**TASK 1:** In the massage expectations passage, what reliability (alpha) did the educational expectations subscale have?
**TASK 2:** From the massage expectations passage, copy word for word the stretch that starts with "When compared to" and ends with "(see Table 5).".

**PAGE TEXT:**
- Opening Delimiter -
The first factor, clinical expectations, describes the role of the massage therapist as one who is skilled, assesses muscles, and tailors the massage to meet individual client needs. This subscale had good reliability (alpha = .77). The second factor, educational expectations, describes the role of the massage therapist as an educator who teaches clients about the benefits of massage, stress management, and how to take better care of themselves. This subscale had good reliability (alpha = .84). The third factor, interpersonal expectations, describes the role of the massage therapist as a friend who shares personal aspects of their life and discusses clients’ personal problems with them. This subscale had good reliability (alpha = .78). The fourth factor, outcome expectations, describes the range of benefits that clients expect after a massage therapy session. These include improvements in concentration, relaxation, sleep, immunity, mood, energy, and blood pressure. This subscale had very good reliability (alpha = .89).
Table 5 shows that the correlations between the CEMS subscales and the MES were all moderate and significant, displaying good convergent validity. The CEMS shows similar significant correlations with the item “from 0 to 10, with 0 being not at all helpful and 10 being extremely helpful, how helpful do you believe massage would be for your current problem?” (from the Kalauokalani study(15)), but low correlations with that study’s second item, “one month from now, do you expect your problem to be:” completely gone (1) to much worse (7) .
Table 5
Correlations of Client Expectations of Massage Scale Items with the Massage Expectations Scale (MES), the Kalauokalani et al. items (K1, K2), and the two subscales of the Life Orientation Test (Optimism and Pessimism)
When compared to the subscales of the LOT-R, the CEMS had good divergent validity. As predicted, CEMS subscales were not related to pessimism and weakly correlated with optimism, suggesting that the CEMS measures a construct distinct from optimism or pessimism (see Table 5).
Analysis in Sample 2 also showed good discriminant validity. Although the correlations among the four latent variables are all at least moderate to high, they nonetheless establish discriminate validity among the constructs. In addition, when all of the indicators were tested as one latent variable, the model had a very poor fit (RMSEA = .12, CFI = .70, TLI = .66).
- Closing Delimiter -
**EXTRACTED ENTRIES:**
- Opening Delimiter -
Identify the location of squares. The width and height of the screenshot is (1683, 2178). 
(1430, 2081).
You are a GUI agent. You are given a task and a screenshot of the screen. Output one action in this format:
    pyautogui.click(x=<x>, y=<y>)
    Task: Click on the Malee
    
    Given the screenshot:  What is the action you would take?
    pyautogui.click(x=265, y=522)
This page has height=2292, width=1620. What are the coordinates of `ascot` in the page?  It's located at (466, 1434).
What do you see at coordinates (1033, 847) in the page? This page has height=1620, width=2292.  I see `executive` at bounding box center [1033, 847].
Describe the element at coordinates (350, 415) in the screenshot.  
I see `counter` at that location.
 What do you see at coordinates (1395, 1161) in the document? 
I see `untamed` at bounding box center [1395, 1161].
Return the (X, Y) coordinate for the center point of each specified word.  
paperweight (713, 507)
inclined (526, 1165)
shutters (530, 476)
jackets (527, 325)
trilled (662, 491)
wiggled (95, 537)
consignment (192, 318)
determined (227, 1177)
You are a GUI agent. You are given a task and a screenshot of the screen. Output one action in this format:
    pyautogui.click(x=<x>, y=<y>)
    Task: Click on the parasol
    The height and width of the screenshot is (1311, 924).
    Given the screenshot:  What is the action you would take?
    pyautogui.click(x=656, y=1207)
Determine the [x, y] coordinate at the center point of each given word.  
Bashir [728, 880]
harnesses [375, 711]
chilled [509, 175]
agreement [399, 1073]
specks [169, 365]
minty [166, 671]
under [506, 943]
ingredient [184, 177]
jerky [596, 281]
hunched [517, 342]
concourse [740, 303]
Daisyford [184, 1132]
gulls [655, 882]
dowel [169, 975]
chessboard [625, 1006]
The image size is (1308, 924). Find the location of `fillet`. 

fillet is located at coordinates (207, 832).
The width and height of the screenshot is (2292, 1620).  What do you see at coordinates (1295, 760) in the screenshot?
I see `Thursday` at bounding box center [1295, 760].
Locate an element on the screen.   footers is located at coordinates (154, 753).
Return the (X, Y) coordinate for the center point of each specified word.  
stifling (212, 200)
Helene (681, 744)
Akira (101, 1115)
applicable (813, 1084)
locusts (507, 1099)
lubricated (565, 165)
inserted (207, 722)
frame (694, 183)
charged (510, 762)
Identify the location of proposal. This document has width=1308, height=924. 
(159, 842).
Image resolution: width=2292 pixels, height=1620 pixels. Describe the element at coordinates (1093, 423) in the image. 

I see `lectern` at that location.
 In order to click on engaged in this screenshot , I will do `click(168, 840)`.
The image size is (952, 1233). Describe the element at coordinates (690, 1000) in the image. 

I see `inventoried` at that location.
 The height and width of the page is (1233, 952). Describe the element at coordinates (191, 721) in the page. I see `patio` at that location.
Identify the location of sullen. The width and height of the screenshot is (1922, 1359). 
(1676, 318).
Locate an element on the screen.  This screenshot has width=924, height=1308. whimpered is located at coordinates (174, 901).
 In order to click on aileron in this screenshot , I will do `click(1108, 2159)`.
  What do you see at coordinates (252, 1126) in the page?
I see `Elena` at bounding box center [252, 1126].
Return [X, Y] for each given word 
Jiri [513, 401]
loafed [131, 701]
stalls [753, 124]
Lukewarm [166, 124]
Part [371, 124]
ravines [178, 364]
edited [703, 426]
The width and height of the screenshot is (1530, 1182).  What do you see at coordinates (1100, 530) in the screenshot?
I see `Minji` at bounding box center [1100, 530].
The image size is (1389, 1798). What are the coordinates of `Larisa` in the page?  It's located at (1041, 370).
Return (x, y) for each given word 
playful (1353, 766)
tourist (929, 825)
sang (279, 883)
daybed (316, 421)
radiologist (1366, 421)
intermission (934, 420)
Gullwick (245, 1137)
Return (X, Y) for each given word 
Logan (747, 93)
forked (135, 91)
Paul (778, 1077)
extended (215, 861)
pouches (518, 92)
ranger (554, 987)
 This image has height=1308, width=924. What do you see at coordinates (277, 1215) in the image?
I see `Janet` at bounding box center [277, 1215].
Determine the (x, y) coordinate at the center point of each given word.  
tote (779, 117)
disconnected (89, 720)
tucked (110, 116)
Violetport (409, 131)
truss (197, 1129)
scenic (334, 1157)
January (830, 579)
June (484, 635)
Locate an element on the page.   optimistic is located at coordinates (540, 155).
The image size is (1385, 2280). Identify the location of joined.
- Closing Delimiter -
**ANSWER 1:** The educational expectations subscale had an alpha of .84.

**ANSWER 2:**
When compared to the subscales of the LOT-R, the CEMS had good divergent validity. As predicted, CEMS subscales were not related to pessimism and weakly correlated with optimism, suggesting that the CEMS measures a construct distinct from optimism or pessimism (see Table 5).